Assignment:
Even if the data beneath seems repetitive, write it all out again exactly.

Provided data:
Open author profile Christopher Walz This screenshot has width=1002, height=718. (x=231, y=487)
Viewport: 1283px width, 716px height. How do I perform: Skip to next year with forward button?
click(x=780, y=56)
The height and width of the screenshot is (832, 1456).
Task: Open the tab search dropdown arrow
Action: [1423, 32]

Result:
Open author profile Christopher Walz This screenshot has width=1002, height=718. (x=231, y=487)
Viewport: 1283px width, 716px height. How do I perform: Skip to next year with forward button?
click(x=780, y=56)
The height and width of the screenshot is (832, 1456).
Task: Open the tab search dropdown arrow
Action: [1423, 32]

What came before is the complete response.